Note however that these algorithms can be expensive. Using them before an actual sorting algorithm has no interest at all; they are meant to be profiling tools: when sorting is a critical part of your application, you can use these measures on typical data and check whether it is mostly sorted according to one measure or another, then you may be able to find a sorting algorithm known to be optimal with regard to this specific measure.

Measures of presortedness can be used with the sorter adapters from the library. Even though most of the adapters are meaningless with measures of presortedness, some of them can still be used to mitigate space and time:

// C++14
auto inv = cppsort::indirect_adapter<decltype(cppsort::probe::inv)>{};

// C++17
auto inv = cppsort::indirect_adapter(cppsort::probe::inv);

Every measure of presortedness lives in the subnamespace cppsort::probe. Even though all of them are available in their own header, it is possible to include all of them at once with the following include:

#include <cpp-sort/probes.h>

Measures of presortedness are pretty formalized, so the names of the functions in the library are short and correspond to the ones used in the litterature. As per this litterature, we will use the symbols X to represent the analyzed sequence, and n to represent the size of that sequence.

Dis

#include <cpp-sort/probes/dis.h>

Computes the maximum distance determined by an inversion. Its worst case returns n - 1 when X is sorted in reverse order.

Complexity Memory Iterators
1 Forward

Warning: this algorithm might be noticeably slower when the passed iterable is not random-access.

Enc

#include <cpp-sort/probes/enc.h>

Computes the number of encroaching lists that can be extracted from X minus one (see Skiena's Encroaching lists as a measure of presortedness). Its worst case returns n / 2 - 1 when the values already extracted from X constitute stronger bounds than the values yet to be extracted (for example the sequence {0 9 1 8 2 7 3 6 4 5} will trigger the worst case).

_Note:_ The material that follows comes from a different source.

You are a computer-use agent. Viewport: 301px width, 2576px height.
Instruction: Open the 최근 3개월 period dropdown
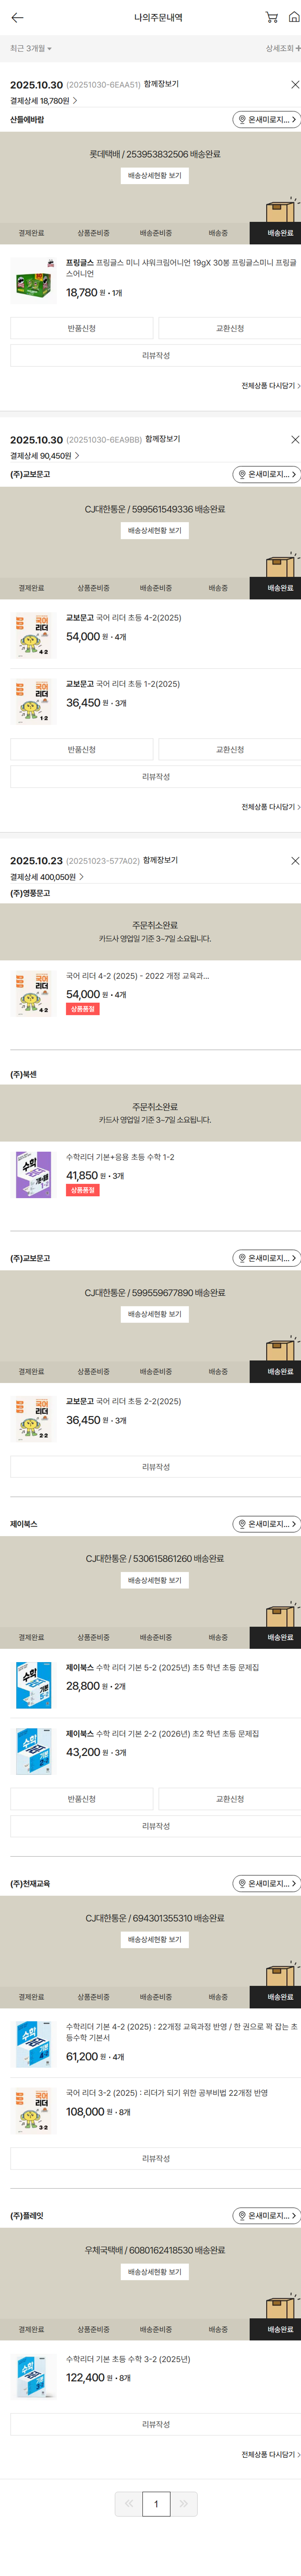click(30, 48)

Complexity Memory Iterators
n log n n Forward

Exc

#include <cpp-sort/probes/exc.h>

Computes the minimum number of exchanges required to sort X, which corresponds to n minus the number of cycles in the sequence. A cycle corresponds to a number of elements in a sequence that need to be rotated to be in their sorted position; for example, let {2, 4, 0, 6, 3, 1, 5} be a sequence, the cycles are {0, 2} and {1, 3, 4, 5, 6} so Exc(X) = n - 2 = 5. There is always at least one cycle in any sequence, so Exc has a worst case of n - 1 when every element in X is one element away from its sorted position.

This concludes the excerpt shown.